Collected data
● ● ● ● ●

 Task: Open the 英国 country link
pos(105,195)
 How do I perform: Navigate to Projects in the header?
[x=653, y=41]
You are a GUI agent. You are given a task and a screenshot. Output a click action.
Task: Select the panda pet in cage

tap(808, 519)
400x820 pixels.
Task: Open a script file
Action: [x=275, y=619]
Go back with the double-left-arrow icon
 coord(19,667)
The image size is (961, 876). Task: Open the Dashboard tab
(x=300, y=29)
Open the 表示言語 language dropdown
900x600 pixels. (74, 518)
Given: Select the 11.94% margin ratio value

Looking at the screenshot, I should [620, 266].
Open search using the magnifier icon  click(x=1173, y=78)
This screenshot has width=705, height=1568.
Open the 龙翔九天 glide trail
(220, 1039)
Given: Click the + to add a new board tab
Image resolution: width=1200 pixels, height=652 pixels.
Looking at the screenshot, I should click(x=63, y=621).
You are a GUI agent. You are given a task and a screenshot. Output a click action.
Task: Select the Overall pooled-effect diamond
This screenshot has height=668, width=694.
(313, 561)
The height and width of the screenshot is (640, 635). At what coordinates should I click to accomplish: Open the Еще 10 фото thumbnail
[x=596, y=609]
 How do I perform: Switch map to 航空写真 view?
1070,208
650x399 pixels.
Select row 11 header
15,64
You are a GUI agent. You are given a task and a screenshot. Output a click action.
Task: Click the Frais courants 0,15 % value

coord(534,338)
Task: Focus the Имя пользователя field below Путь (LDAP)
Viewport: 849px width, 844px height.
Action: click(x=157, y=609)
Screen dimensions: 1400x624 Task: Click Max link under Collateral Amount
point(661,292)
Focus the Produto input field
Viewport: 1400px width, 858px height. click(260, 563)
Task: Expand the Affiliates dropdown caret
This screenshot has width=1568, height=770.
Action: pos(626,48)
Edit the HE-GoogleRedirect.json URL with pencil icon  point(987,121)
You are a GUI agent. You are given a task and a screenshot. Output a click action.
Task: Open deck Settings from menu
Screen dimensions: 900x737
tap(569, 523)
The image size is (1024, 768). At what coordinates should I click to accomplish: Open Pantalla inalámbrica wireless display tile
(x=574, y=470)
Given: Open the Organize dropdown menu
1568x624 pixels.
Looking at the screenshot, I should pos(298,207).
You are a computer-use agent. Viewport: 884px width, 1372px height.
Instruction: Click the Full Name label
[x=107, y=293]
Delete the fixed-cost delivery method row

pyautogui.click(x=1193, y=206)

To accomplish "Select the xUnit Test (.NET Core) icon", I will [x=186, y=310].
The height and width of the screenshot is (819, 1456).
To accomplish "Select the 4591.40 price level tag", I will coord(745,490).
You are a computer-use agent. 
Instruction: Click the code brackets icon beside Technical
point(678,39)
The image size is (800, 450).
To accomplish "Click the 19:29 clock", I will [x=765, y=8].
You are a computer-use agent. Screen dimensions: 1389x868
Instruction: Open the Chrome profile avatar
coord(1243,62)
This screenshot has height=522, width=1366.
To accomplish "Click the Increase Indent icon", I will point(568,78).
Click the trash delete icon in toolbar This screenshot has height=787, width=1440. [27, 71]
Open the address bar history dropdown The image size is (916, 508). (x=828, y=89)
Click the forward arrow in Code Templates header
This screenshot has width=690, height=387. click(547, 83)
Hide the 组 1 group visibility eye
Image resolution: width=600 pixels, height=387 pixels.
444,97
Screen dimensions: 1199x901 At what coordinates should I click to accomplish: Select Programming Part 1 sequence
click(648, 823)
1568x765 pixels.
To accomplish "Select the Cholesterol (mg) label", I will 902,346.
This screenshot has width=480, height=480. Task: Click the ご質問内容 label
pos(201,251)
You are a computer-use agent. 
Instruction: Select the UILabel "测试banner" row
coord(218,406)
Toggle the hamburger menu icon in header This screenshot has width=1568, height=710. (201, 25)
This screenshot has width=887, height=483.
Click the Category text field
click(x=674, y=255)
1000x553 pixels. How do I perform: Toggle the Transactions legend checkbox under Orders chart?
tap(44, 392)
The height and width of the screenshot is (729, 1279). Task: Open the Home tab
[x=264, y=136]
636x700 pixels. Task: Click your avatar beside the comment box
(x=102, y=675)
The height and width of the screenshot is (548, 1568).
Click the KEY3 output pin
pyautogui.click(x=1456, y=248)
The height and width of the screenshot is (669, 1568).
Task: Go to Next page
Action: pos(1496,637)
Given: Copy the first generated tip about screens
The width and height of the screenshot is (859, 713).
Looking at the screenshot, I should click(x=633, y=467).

● ● ● ● ●

Reproduce the full block of data exactly, omitting nothing.

 Task: Open the 英国 country link
pos(105,195)
 How do I perform: Navigate to Projects in the header?
[x=653, y=41]
You are a GUI agent. You are given a task and a screenshot. Output a click action.
Task: Select the panda pet in cage

tap(808, 519)
400x820 pixels.
Task: Open a script file
Action: [x=275, y=619]
Go back with the double-left-arrow icon
 coord(19,667)
The image size is (961, 876). Task: Open the Dashboard tab
(x=300, y=29)
Open the 表示言語 language dropdown
900x600 pixels. (74, 518)
Given: Select the 11.94% margin ratio value

Looking at the screenshot, I should [620, 266].
Open search using the magnifier icon  click(x=1173, y=78)
This screenshot has width=705, height=1568.
Open the 龙翔九天 glide trail
(220, 1039)
Given: Click the + to add a new board tab
Image resolution: width=1200 pixels, height=652 pixels.
Looking at the screenshot, I should click(x=63, y=621).
You are a GUI agent. You are given a task and a screenshot. Output a click action.
Task: Select the Overall pooled-effect diamond
This screenshot has height=668, width=694.
(313, 561)
The height and width of the screenshot is (640, 635). At what coordinates should I click to accomplish: Open the Еще 10 фото thumbnail
[x=596, y=609]
 How do I perform: Switch map to 航空写真 view?
1070,208
650x399 pixels.
Select row 11 header
15,64
You are a GUI agent. You are given a task and a screenshot. Output a click action.
Task: Click the Frais courants 0,15 % value

coord(534,338)
Task: Focus the Имя пользователя field below Путь (LDAP)
Viewport: 849px width, 844px height.
Action: click(x=157, y=609)
Screen dimensions: 1400x624 Task: Click Max link under Collateral Amount
point(661,292)
Focus the Produto input field
Viewport: 1400px width, 858px height. click(260, 563)
Task: Expand the Affiliates dropdown caret
This screenshot has width=1568, height=770.
Action: pos(626,48)
Edit the HE-GoogleRedirect.json URL with pencil icon  point(987,121)
You are a GUI agent. You are given a task and a screenshot. Output a click action.
Task: Open deck Settings from menu
Screen dimensions: 900x737
tap(569, 523)
The image size is (1024, 768). At what coordinates should I click to accomplish: Open Pantalla inalámbrica wireless display tile
(x=574, y=470)
Given: Open the Organize dropdown menu
1568x624 pixels.
Looking at the screenshot, I should pos(298,207).
You are a computer-use agent. Viewport: 884px width, 1372px height.
Instruction: Click the Full Name label
[x=107, y=293]
Delete the fixed-cost delivery method row

pyautogui.click(x=1193, y=206)

To accomplish "Select the xUnit Test (.NET Core) icon", I will [x=186, y=310].
The height and width of the screenshot is (819, 1456).
To accomplish "Select the 4591.40 price level tag", I will coord(745,490).
You are a computer-use agent. 
Instruction: Click the code brackets icon beside Technical
point(678,39)
The image size is (800, 450).
To accomplish "Click the 19:29 clock", I will [x=765, y=8].
You are a computer-use agent. Screen dimensions: 1389x868
Instruction: Open the Chrome profile avatar
coord(1243,62)
This screenshot has height=522, width=1366.
To accomplish "Click the Increase Indent icon", I will point(568,78).
Click the trash delete icon in toolbar This screenshot has height=787, width=1440. [27, 71]
Open the address bar history dropdown The image size is (916, 508). (x=828, y=89)
Click the forward arrow in Code Templates header
This screenshot has width=690, height=387. click(547, 83)
Hide the 组 1 group visibility eye
Image resolution: width=600 pixels, height=387 pixels.
444,97
Screen dimensions: 1199x901 At what coordinates should I click to accomplish: Select Programming Part 1 sequence
click(648, 823)
1568x765 pixels.
To accomplish "Select the Cholesterol (mg) label", I will 902,346.
This screenshot has width=480, height=480. Task: Click the ご質問内容 label
pos(201,251)
You are a computer-use agent. 
Instruction: Select the UILabel "测试banner" row
coord(218,406)
Toggle the hamburger menu icon in header This screenshot has width=1568, height=710. (201, 25)
This screenshot has width=887, height=483.
Click the Category text field
click(x=674, y=255)
1000x553 pixels. How do I perform: Toggle the Transactions legend checkbox under Orders chart?
tap(44, 392)
The height and width of the screenshot is (729, 1279). Task: Open the Home tab
[x=264, y=136]
636x700 pixels. Task: Click your avatar beside the comment box
(x=102, y=675)
The height and width of the screenshot is (548, 1568).
Click the KEY3 output pin
pyautogui.click(x=1456, y=248)
The height and width of the screenshot is (669, 1568).
Task: Go to Next page
Action: pos(1496,637)
Given: Copy the first generated tip about screens
The width and height of the screenshot is (859, 713).
Looking at the screenshot, I should click(x=633, y=467).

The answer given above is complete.